BEGIN

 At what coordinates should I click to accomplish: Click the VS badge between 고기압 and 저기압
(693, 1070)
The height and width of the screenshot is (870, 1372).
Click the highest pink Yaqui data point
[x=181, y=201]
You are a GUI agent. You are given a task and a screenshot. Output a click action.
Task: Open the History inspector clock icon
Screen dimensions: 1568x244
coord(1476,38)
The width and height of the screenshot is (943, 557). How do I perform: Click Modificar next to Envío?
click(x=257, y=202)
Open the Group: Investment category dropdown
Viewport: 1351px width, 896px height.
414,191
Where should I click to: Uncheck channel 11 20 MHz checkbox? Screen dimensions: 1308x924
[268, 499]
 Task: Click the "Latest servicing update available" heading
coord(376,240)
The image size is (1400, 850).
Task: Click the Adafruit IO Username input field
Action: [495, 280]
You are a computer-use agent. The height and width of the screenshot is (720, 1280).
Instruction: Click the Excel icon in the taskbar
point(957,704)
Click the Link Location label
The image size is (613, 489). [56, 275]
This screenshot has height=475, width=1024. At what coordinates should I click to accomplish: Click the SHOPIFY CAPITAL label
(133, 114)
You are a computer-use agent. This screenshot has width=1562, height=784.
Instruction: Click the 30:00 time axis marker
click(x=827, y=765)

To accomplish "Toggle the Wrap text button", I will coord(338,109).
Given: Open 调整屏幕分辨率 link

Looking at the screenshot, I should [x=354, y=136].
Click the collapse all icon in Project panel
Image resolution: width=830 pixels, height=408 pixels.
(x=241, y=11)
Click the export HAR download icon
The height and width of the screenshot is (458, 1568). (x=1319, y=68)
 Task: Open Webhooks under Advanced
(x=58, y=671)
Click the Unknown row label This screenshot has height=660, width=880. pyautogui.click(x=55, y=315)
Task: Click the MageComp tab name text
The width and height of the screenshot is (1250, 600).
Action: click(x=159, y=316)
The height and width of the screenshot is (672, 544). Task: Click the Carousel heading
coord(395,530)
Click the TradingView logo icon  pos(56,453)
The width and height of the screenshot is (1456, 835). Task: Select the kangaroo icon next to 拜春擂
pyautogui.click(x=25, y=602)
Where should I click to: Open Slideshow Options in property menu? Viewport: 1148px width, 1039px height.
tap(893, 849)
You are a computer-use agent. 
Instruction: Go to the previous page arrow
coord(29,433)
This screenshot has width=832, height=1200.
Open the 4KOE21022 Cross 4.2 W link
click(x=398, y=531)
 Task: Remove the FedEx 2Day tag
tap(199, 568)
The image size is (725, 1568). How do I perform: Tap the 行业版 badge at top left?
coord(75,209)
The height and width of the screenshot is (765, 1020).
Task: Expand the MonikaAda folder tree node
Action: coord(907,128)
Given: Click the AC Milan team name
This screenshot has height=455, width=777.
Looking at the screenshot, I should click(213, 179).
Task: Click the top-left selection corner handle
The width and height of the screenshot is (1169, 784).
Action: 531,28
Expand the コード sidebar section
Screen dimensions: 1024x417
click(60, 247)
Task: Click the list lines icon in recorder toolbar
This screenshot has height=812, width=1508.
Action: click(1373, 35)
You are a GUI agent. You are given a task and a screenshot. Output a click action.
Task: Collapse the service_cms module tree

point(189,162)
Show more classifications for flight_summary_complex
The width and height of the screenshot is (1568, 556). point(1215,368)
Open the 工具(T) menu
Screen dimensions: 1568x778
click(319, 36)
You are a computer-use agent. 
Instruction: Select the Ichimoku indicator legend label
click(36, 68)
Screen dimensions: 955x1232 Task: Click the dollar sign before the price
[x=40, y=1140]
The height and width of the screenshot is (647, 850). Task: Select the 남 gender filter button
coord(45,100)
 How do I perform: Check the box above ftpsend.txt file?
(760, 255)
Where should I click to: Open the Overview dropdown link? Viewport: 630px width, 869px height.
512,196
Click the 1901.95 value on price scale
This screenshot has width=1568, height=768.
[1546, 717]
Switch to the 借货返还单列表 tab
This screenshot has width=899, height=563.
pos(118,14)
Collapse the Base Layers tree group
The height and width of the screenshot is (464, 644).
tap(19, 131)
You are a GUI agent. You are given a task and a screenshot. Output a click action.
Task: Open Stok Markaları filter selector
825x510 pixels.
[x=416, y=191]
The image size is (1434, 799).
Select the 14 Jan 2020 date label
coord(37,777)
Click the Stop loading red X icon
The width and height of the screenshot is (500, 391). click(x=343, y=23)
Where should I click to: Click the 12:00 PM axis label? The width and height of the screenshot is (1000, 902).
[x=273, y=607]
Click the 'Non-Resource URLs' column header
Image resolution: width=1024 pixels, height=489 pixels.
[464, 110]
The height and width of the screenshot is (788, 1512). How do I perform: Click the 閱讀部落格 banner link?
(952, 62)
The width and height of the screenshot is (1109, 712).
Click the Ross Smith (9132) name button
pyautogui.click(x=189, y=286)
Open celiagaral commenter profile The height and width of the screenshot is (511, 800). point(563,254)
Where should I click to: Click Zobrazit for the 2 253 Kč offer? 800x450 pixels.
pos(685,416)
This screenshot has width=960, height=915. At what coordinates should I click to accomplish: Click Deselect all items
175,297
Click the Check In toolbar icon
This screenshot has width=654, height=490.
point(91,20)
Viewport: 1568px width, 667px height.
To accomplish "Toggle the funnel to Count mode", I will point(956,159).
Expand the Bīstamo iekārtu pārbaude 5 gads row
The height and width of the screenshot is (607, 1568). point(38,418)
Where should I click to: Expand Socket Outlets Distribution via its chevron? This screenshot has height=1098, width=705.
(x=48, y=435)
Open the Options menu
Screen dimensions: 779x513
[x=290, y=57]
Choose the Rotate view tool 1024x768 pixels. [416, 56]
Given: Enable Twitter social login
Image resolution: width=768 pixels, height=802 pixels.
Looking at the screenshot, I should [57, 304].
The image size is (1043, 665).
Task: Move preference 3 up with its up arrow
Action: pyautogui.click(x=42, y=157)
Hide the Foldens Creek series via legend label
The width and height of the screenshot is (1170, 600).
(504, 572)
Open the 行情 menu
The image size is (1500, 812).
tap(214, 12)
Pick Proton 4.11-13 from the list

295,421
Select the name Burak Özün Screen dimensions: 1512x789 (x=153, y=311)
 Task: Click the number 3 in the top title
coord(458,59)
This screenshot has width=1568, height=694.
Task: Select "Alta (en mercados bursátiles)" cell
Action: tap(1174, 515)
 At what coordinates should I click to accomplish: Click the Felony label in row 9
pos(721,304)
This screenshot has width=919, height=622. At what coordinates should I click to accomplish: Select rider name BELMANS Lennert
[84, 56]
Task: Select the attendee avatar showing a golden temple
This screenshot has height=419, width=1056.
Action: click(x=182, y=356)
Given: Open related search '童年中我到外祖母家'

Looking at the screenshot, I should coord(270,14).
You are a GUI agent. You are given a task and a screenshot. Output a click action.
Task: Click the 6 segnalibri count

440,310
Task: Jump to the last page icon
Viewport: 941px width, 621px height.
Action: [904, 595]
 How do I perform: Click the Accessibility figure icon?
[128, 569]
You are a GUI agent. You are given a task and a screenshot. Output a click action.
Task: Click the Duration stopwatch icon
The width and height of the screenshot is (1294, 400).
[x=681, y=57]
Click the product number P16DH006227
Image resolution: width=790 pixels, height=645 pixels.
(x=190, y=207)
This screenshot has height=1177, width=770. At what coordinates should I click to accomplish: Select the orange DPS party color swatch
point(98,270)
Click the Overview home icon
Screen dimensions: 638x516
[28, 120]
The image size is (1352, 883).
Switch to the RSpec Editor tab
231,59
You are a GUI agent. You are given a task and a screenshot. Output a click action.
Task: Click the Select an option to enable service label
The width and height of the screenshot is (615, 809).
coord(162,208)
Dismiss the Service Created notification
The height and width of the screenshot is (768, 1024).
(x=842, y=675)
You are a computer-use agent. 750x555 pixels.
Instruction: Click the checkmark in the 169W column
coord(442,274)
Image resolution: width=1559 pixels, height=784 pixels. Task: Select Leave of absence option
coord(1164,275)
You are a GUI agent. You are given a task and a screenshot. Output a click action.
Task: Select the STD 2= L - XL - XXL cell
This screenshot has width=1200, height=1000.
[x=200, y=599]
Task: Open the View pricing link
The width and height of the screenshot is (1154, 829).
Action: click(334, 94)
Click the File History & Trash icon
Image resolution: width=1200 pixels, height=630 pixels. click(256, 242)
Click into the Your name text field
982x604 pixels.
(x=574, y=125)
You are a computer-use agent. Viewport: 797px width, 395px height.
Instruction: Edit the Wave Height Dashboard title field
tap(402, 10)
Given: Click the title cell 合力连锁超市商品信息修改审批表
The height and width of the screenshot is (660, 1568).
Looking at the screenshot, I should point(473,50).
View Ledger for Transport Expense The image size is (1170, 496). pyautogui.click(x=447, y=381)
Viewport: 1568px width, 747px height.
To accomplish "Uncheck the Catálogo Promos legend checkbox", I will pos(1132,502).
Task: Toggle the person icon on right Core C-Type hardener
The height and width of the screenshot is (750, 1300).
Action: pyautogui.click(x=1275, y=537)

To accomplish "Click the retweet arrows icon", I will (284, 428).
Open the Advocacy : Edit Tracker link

END

▶ [Prompt] Check each line of the data above for the word "computer". Report how many lines have it, and nothing else.

▶ [Your response] 6